**REQUIRED ACTION:** Consider the material that follows. How many of its lines contain "Given"? Reply with the number alone.

**DATA EXTRACTS:**
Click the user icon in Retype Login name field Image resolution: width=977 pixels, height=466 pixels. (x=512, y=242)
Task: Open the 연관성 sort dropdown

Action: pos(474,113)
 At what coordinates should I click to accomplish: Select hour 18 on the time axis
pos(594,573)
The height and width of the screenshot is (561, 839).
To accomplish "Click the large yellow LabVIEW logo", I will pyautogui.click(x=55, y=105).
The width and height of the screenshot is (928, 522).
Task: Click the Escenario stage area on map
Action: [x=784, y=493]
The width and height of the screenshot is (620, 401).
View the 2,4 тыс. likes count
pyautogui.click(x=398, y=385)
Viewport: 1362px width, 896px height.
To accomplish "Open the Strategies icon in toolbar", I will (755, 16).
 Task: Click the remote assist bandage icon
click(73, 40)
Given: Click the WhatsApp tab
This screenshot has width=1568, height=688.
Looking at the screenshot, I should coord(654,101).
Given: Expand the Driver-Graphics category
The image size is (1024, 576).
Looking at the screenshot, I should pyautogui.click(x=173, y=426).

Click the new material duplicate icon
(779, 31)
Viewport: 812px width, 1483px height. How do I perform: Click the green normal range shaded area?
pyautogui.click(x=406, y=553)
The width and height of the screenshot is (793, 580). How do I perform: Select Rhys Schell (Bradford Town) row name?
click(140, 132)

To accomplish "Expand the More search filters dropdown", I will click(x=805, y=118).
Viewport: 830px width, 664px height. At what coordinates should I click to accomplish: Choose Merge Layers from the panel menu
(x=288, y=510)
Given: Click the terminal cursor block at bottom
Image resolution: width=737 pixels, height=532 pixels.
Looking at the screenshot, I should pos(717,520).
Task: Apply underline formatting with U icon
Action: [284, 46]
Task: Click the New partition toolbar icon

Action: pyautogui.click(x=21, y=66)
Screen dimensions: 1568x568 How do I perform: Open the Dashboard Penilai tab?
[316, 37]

**RESULT OF THE TASK:** 3